July 15, 2013 03:04 pm | Updated 03:23 pm IST - COLOMBO

A still from the film 'Flying Fish.'

A still from the film 'Flying Fish.'

Sri Lanka has banned a film about the island nation’s ethnic conflict and civil war because it insults the government and its military, a government spokesman said on Monday.

“It’s an illegal film which insults the security forces and the government of Sri Lanka,” said Lakshman Hulugalla, director general of the government’s Media Centre for National Security.

The film, “Flying Fish,” was banned in Sri Lanka because the film’s creators used images of the Sri Lankan military uniform without permission from the Ministry of Defense, said Mr. Hulugalla, adding that legal action will be taken against those involved in making the film.

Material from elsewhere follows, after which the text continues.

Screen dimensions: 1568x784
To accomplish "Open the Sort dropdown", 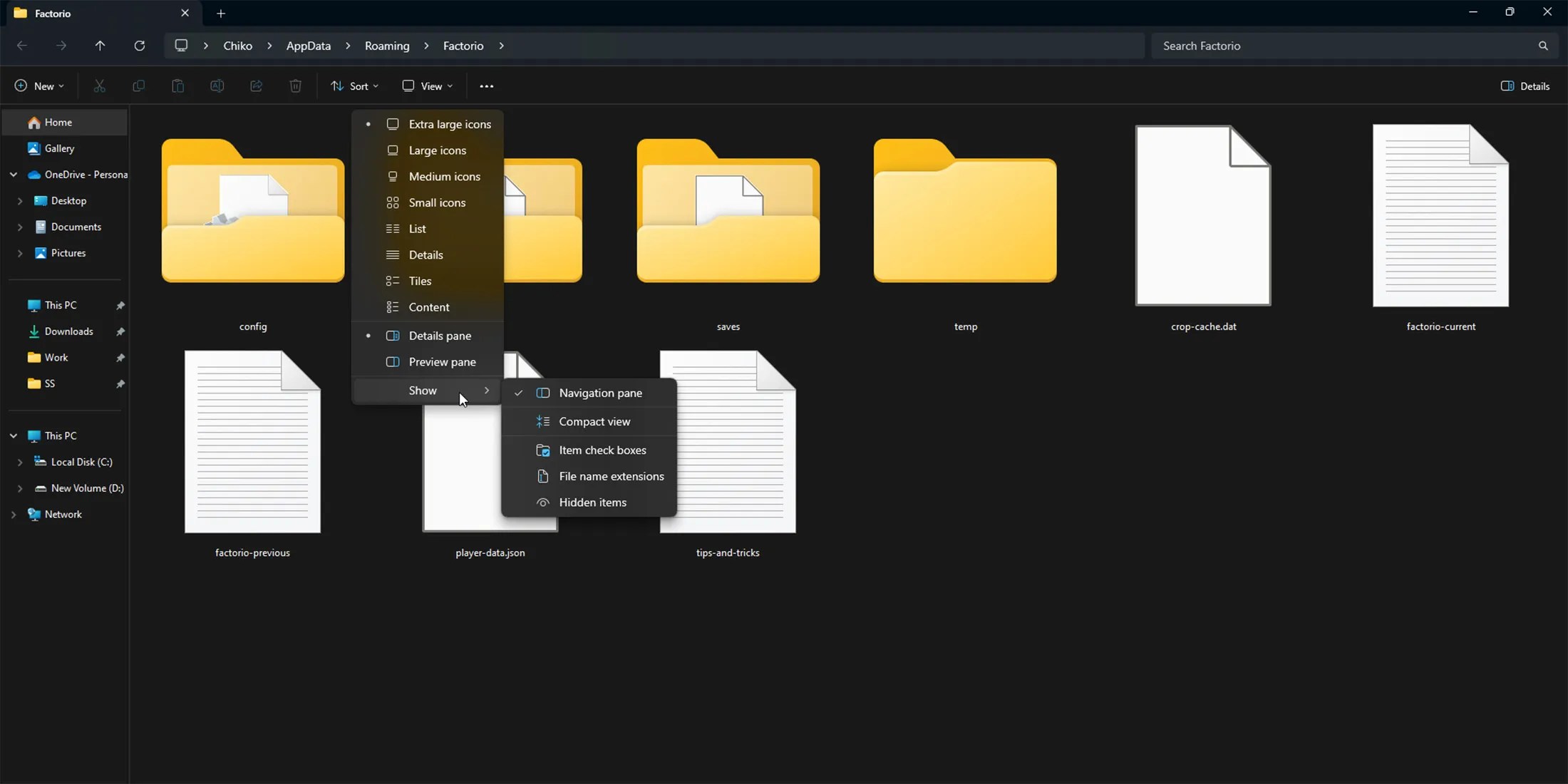I will pyautogui.click(x=355, y=86).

The distribution and screening of the film has been stopped in Sri Lanka, he told reporters.

The film directed by Sri Lankan filmmaker Sanjeewa Pushpakumara had its world premiere in 2011. The film weaves together three narratives set against the backdrop of the civil war that ended in 2009 when the government forces crushed the Tamil Tiger rebels, who were fighting for a separate state for ethnic minority Tamils. The quarter-century-long civil war killed an estimated 80,000 to 100,000 people.

The director was not immediately available for comment.

Both the Tamil Tigers and government forces have been accused of war crimes during the fighting. A U.N. investigation showed that the ethnic Sinhalese-dominated government might have killed as many as 40,000 Tamil civilians in the war’s final months.

The government denied that any civilian deaths occurred, but said it would investigate instances of alleged abuses identified by its own war inquiry. A Sri Lankan commission report, released in December 2011, cleared the government forces of wrongdoing.

The government argues that its own investigation should suffice, but international pressure has been growing for an independent investigation into possible war crimes.

In March, the U.N. Human Rights Council approved a U.S.-backed resolution calling on Sri Lanka to more thoroughly investigate alleged war crimes committed by both sides.